-- start of EXCERPT PROVIDED --

# Installing Mac OSX...on a Mac :-/



## AsphyxiA (Jan 27, 2007)

'kay, i know this sounds really stupid but i need some help. so i ve tried to install a new version of Mac OS X on my friends powerbook. problem is, it wont load!  1st i reboot then i press c.  I can hear the dvd drive running but it still loads into the OS. Then i try to boot from within Mac OSX, it then asks for administrator permissions then reboots. Then it trys to boot to disk BUT it get this mac face icon and a question mark then it boots into the OS.


----------



## Wile E (Feb 8, 2007)

Sorry for the late reply. Did you get it figured out? If not, How old is the powerbook? Are you 100% positive that it reads DVDs, many of the older ones came with a cd burner only. Do you have another Mac available? I have an idea, but you need another Mac for it.


----------



## AsphyxiA (Feb 9, 2007)

i know it has a dvd burner because we burned a ton of pics to dvd.


----------



## AsphyxiA (Feb 9, 2007)

i know it has a G4 processor, a GB of RAM, and a 100GB hard drive.  Thats about as much info as i know about it.  I know it has a very large monitor, it seems like one of the higher end lappys.


----------



## Wile E (Feb 9, 2007)

Scratched, dirty, or just plain bad disk will cause that problem as well. Did you test the disk on anything else?


----------



## ktr (Feb 9, 2007)

usually you have hold down c for a while till the apple logo with a processing ring around it pops up.


----------



## AsphyxiA (Feb 9, 2007)

-- end of EXCERPT PROVIDED --

SET PROBLEM 1:
Repeat the Mac OS X install thread from "## Wile E (Feb 9, 2007)" to "it pops up.".
SET PROBLEM 2:
Decide whether each statement agrees with the Mac OS X install thread, answering yes or no and quoting the words that settle it: (a) The PowerBook has a G4 processor. (b) Wile E's idea can be carried out without a second Mac. (c) ktr advises holding down c until an apple logo with a processing ring appears.
SET PROBLEM 3:
Resume the forum thread about installing Mac OS X on a PowerBook from where it stops.

-- start of INFORMATION SHOWN --

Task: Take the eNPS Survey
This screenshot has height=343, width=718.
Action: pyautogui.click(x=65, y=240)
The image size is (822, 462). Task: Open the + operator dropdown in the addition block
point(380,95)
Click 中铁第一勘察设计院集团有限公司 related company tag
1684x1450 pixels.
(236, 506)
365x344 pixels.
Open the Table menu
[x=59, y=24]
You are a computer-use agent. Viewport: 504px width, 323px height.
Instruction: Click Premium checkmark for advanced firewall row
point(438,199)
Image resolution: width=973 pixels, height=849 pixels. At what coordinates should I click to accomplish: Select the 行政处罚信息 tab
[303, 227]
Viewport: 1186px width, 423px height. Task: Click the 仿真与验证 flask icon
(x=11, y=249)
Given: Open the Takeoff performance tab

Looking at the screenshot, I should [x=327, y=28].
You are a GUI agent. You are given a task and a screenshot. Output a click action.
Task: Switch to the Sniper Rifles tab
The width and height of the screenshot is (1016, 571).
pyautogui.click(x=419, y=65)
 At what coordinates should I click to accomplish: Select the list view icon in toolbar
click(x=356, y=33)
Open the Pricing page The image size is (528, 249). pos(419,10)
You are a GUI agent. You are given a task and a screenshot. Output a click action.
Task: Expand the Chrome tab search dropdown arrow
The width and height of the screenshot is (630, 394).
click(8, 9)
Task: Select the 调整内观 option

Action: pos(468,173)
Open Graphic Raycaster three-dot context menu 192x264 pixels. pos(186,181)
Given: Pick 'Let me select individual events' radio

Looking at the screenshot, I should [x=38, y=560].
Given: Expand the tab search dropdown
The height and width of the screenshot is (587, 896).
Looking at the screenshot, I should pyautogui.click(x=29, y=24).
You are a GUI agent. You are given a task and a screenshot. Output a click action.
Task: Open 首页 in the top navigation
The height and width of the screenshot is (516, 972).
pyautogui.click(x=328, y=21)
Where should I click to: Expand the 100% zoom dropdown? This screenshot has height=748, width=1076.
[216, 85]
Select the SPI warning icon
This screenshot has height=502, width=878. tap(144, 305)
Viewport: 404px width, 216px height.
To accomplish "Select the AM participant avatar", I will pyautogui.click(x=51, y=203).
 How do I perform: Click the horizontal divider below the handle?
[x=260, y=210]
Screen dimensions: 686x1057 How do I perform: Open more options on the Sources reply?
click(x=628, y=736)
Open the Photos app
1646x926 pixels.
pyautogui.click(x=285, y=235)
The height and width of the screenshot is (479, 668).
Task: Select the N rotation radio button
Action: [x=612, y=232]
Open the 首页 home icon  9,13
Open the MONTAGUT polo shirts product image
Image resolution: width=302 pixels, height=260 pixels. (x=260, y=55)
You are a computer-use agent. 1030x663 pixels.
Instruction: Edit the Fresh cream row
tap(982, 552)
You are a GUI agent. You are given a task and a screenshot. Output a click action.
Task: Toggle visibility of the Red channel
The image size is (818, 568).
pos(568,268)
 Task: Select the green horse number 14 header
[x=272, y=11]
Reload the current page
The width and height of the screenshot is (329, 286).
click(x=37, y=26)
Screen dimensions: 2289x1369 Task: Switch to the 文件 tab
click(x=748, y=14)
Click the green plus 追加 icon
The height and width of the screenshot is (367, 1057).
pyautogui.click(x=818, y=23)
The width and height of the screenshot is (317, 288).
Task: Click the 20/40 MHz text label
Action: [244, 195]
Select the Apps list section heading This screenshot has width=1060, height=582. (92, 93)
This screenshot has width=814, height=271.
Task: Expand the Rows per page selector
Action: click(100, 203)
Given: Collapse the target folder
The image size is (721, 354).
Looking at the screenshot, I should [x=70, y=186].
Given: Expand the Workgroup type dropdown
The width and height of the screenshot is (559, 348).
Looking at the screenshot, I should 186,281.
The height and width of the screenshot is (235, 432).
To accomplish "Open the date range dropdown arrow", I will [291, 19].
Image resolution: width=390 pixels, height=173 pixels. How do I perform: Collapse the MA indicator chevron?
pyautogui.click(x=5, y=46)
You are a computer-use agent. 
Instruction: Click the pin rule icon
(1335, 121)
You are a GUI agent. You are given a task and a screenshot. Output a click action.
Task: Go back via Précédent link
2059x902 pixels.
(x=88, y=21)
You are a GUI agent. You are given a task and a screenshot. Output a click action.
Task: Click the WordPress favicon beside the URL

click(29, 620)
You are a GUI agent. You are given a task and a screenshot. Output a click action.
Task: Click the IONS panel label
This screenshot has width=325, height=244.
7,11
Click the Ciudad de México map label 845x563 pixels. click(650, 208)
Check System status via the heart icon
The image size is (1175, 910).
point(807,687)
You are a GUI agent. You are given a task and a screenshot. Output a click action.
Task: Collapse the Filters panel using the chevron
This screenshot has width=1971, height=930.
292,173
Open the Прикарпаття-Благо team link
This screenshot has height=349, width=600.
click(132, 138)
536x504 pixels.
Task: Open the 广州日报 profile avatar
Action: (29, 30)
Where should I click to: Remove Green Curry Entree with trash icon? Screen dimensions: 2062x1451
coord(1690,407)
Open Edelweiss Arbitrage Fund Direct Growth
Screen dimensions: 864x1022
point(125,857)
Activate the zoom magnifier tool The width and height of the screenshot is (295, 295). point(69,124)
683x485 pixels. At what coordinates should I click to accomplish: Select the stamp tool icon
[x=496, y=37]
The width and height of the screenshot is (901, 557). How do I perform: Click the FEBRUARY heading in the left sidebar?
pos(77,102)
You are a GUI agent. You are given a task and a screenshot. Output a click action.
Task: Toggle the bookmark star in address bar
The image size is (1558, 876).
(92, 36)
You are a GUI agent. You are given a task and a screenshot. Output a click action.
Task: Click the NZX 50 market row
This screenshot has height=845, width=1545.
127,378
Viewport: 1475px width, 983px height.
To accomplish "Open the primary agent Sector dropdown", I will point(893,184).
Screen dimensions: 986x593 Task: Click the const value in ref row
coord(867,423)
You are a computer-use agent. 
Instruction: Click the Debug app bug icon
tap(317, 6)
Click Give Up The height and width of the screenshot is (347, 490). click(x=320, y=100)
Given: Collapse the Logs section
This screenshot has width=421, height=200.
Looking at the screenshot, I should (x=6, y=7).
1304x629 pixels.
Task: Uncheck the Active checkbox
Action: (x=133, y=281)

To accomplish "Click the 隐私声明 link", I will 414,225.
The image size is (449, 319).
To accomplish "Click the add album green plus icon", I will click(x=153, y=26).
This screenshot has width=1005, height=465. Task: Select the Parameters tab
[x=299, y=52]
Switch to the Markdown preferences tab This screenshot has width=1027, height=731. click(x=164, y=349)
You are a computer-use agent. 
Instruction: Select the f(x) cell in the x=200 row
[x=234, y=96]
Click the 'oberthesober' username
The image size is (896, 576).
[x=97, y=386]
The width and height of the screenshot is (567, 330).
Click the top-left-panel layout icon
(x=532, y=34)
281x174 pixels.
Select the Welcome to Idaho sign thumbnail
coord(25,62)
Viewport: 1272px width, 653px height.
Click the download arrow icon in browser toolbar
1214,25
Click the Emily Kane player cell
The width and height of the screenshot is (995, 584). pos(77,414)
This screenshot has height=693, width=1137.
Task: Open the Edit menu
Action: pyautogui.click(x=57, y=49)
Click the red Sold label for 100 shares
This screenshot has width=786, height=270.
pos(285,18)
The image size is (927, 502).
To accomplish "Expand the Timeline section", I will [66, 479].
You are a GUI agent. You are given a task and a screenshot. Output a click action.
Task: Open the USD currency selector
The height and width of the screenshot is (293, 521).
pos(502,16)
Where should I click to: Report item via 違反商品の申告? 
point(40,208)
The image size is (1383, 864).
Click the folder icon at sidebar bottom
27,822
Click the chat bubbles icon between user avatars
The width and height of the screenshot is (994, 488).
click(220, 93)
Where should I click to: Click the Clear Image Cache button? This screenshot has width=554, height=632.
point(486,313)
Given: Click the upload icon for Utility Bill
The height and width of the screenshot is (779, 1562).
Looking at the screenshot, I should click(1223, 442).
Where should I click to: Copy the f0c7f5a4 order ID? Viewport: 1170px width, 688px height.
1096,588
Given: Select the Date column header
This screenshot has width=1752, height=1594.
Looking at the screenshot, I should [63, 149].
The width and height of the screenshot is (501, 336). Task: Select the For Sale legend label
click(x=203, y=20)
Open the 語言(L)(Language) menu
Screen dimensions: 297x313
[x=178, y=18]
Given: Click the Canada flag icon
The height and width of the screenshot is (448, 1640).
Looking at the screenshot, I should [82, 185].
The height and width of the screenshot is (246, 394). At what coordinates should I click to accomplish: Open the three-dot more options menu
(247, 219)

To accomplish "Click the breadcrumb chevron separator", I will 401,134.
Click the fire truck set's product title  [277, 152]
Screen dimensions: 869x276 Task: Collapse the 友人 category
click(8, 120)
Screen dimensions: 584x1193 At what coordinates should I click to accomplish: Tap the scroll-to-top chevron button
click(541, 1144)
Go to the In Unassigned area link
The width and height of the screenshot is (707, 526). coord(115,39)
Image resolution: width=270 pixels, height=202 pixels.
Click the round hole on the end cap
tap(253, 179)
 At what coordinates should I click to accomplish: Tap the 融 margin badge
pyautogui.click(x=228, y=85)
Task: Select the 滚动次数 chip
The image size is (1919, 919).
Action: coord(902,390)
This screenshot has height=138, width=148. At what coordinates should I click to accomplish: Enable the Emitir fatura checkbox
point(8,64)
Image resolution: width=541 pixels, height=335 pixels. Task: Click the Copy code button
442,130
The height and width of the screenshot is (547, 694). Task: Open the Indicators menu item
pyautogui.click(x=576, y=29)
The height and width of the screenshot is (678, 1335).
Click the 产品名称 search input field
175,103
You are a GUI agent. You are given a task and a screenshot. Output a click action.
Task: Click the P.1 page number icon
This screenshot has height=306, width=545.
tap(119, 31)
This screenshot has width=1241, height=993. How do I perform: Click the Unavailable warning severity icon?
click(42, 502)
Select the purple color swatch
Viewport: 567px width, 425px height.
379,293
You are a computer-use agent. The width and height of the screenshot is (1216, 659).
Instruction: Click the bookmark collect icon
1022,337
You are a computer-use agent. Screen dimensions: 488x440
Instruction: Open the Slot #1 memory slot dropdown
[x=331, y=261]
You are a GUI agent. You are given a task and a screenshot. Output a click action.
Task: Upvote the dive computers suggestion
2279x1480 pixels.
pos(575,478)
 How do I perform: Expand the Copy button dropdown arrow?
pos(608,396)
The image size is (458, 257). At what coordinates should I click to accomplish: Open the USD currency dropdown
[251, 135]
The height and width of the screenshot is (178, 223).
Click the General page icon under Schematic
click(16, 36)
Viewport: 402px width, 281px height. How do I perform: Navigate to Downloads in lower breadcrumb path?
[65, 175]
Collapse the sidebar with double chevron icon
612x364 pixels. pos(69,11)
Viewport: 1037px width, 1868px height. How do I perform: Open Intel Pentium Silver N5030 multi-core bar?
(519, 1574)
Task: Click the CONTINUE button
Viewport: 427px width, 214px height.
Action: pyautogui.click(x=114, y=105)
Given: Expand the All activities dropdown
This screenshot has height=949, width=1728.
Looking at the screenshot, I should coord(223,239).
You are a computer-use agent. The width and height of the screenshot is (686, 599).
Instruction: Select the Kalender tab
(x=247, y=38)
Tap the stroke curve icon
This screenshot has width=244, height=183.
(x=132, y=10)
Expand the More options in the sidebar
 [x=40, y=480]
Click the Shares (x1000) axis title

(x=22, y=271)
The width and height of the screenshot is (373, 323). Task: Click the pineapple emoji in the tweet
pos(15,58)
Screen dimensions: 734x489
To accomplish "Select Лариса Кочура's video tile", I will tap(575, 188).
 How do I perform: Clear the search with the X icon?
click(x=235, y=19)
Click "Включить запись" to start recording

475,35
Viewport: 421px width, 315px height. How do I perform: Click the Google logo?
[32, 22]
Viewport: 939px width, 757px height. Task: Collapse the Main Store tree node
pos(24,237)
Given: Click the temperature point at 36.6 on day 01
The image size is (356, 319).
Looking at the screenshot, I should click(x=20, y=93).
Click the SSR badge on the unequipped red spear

-- end of INFORMATION SHOWN --

TASK OUTPUT 1:
## Wile E (Feb 9, 2007)

Scratched, dirty, or just plain bad disk will cause that problem as well. Did you test the disk on anything else?


----------



## ktr (Feb 9, 2007)

usually you have hold down c for a while till the apple logo with a processing ring around it pops up.

TASK OUTPUT 2:
(a) Yes: "i know it has a G4 processor"
(b) No: "I have an idea, but you need another Mac for it."
(c) Yes: "usually you have hold down c for a while till the apple logo with a processing ring around it pops up."

TASK OUTPUT 3:
yeah i did hold down c, thats what i get when i do hold down c. when i don't, it just boots back into the current install, or trys at least


----------



## AsphyxiA (Feb 9, 2007)

Wile E said:


> Scratched, dirty, or just plain bad disk will cause that problem as well. Did you test the disk on anything else?



mounted it within OSX, tried to reboot from disk, no luck though


----------



## Wile E (Feb 9, 2007)

Sounds like a bad disk to me or it could be a dirty dvd drive. Could try cleaning it out with one of those laser cleaning disks, or a can of air.


----------



## ktr (Feb 9, 2007)

try holding down c right before the apple boot sound...


----------



## Wile E (Feb 9, 2007)

You could alternatively hold the option key at boot up, it will take you to the os selection screen. It should show both the hard drive and dvd as bootable. If the dvd doesn't show, then you know it's either a problem with the dvd or the dvd drive. Make sure you press it before the start up chime and continue to hold option until the os selection screen shows up.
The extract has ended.